Il dépeint Thémistocle comme hardi et rusé, et Aristide comme doté d’un caractère solide, tendu vers la justice, n’admettant aucune forme de mensonge, de flatterie ou de déguisement, même pour jouer. Selon Ariston de Céos, c’est plutôt une rivalité amoureuse qui se transforme en rivalité politique. Il est frappé d’ostracisme [8] en 483 av. jc, probablement en raison de son opposition à Thémistocle.
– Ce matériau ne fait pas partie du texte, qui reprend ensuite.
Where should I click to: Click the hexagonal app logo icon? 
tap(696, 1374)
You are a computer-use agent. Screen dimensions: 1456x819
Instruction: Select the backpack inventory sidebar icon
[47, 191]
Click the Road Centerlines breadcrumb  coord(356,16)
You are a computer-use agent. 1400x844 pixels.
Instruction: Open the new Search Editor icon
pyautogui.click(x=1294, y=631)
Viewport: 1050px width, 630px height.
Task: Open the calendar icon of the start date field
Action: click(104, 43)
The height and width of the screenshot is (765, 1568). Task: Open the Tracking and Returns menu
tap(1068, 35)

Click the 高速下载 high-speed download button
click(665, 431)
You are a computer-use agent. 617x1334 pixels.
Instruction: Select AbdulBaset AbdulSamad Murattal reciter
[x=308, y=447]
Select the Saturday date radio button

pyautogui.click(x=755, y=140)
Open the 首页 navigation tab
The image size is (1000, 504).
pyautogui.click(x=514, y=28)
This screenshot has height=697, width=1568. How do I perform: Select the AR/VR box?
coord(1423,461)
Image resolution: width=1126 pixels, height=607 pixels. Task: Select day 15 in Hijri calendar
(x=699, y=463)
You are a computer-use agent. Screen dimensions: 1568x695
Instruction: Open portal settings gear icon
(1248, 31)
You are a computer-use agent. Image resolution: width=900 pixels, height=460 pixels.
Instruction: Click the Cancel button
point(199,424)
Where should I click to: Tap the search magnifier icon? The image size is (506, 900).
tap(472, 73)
Mais Aristide est rappelé lors de l’invasion de la Grèce par Xerxès et seconde Thémistocle à Salamine [9] en 480 av. jc. Platon reconnaît qu’Aristide qui fût digne d’estime, parce qu’il a gouverné par la vertu ; Aristote note à son sujet que, Thémistocle passant pour habile dans l’art militaire et Aristide dans l’action politique, est supérieur en honnêteté à ses contemporains.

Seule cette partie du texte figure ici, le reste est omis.